Was the canonical PCE observed?

The PCE is typically observed as an increase in the magnitude of the flanker effect in conditions with more compatible trials (or likewise, a decrease in flanker effect in conditions with more incompatible trials). We first tested for this pattern across all data to provide estimates averaging over proportions compatible and block number. We fit a linear mixed-effects model predicting RT with main effects and the interaction of trial incompatibility and proportion compatible in a block, using 20% compatible as a reference, while controlling for the random effect of participant-level mean RT (see Table 1). The predicted PCE would manifest as positive coefficients for the interaction between trial type and higher proportions compatible (i.e., larger incompatibility effects), with possible faster RT on compatible trials taking the form of negative main effect coefficients for higher proportions compatible.

Table 1 Entire-block proportion flanker effect on compatible and incompatible trials

Consistent with the PCE, on average, relative to a block with 20%-compatible trials, blocks with more compatible trials had reliably lower compatible-trial RTs, by around .012 s, and similar incompatible-trial RTs, (and thus a larger flanker effect in the form of reliable interactions; see Fig. 1). In examining the fit model coefficients, the effect on compatible trials appeared to have saturated by 50% compatible, while the effect on incompatible trials continued to increase through 80% compatible.

Fig. 1
figure 1

Block 1 RT in the absence of feedback, separated by the first 50 and last 50 trials. Column headers indicate current block’s proportion compatible. Several outcomes are evident in this plot. First, the expected PCE is seen (i.e., the difference between RTs for compatible and incompatible trials is smaller in the 20%-compatible condition as compared with the 80%-compatible condition). Second, RTs through time generally increase (i.e., the difference between RTs during the first 50 trials and the last 50 trials). Between-subjects means and 95% CI are indicated. See Fig. S2 in the Supplementary Information for full pattern of results across both blocks and experiments

Does the flanker effect reliably change over the course of participants’ first 400 trials?

▸ **DATASET ROWS**
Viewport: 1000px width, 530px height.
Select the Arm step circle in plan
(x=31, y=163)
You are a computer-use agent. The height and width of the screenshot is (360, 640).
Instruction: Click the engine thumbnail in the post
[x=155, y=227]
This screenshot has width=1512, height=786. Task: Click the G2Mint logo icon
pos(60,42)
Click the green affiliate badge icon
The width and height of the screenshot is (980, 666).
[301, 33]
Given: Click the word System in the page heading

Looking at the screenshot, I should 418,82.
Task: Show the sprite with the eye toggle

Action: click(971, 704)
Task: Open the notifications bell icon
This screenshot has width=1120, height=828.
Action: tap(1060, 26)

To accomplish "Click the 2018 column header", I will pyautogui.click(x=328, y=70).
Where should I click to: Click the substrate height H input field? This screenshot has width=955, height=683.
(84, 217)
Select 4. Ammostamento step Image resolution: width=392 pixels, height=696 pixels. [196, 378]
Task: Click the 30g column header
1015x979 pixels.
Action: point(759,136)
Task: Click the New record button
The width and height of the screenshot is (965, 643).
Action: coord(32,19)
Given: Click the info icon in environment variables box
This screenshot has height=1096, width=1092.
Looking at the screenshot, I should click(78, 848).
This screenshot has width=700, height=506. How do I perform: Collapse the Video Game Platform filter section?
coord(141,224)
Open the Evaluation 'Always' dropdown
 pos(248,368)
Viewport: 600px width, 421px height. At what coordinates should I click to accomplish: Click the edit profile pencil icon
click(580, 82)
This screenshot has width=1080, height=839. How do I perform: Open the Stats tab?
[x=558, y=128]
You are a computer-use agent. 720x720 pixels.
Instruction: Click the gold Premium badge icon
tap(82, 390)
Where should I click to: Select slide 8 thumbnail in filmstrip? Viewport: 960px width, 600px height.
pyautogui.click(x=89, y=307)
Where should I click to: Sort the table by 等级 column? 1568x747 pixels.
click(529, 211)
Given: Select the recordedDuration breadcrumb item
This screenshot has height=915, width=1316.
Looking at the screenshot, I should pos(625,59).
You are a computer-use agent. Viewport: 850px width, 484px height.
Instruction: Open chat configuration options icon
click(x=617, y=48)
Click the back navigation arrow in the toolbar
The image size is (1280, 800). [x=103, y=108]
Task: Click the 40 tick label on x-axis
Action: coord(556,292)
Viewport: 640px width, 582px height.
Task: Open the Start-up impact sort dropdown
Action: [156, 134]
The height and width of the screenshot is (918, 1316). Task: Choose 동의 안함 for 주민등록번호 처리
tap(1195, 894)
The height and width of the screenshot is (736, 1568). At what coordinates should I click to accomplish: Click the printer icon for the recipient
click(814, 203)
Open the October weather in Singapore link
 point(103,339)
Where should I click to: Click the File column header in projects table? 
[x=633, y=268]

▸ **TO BE DONE**
Reproduce verbatim the passage of the proportion-compatible text from "Table 1 Entire-block" up to and including "through 80% compatible.".

▸ **WORKED ANSWER**
Table 1 Entire-block proportion flanker effect on compatible and incompatible trials

Consistent with the PCE, on average, relative to a block with 20%-compatible trials, blocks with more compatible trials had reliably lower compatible-trial RTs, by around .012 s, and similar incompatible-trial RTs, (and thus a larger flanker effect in the form of reliable interactions; see Fig. 1). In examining the fit model coefficients, the effect on compatible trials appeared to have saturated by 50% compatible, while the effect on incompatible trials continued to increase through 80% compatible.